Qu’est-ce qui vous a amenée à vous intéresser à la communauté juive ultra-orthodoxe et à imaginer le destin d’un jeune homme qui sort de celle-ci ?

J’habite depuis plus de 30 ans dans le Mile-End, tout près de la communauté hassidique. Je suis, depuis toujours, fascinée par cette communauté et par sa fidélité aux 613 préceptes du judaïsme. Le retrait de Markus de sa communauté, qui peut être choquant pour des personnes laïques, est pour moi une sorte d’exploit dans notre société moderne.
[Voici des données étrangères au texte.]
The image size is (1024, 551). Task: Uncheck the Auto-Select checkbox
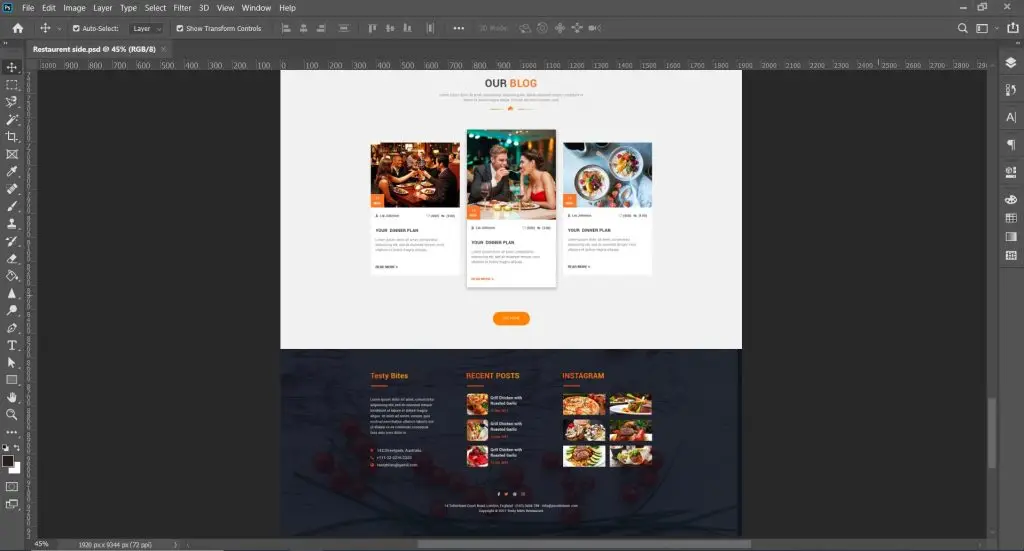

J’ai toujours perçu que c’étaient des personnages extraordinaires à faire vivre dans un roman lorsqu’on parle de Montréal. C’est ce que j’ai fait dans mon précédent roman, Ce qu’il reste de moi. Le personnage de Markus était déjà présent dans quelques passages ainsi que sa mère. On sentait qu’il s’en sortirait, mais on n’en savait pas davantage. J’ai eu envie de lui construire une épopée avec ce nouveau roman. C’est comme s’il m’était réapparu en s’exclamant : « Qu’est-ce que tu fais de moi, tu m’abandonnes comme ça sur le trottoir, donne-moi un destin accompli tant qu’à m’avoir mis au monde ! »

Pour construire le personnage de Markus, avez-vous rencontré des jeunes qui ont quitté la communauté hassidique de Montréal ?

Oui, j’ai rencontré plusieurs jeunes qui sont sortis de cette communauté. Un, en particulier, m’a beaucoup parlé de son expérience.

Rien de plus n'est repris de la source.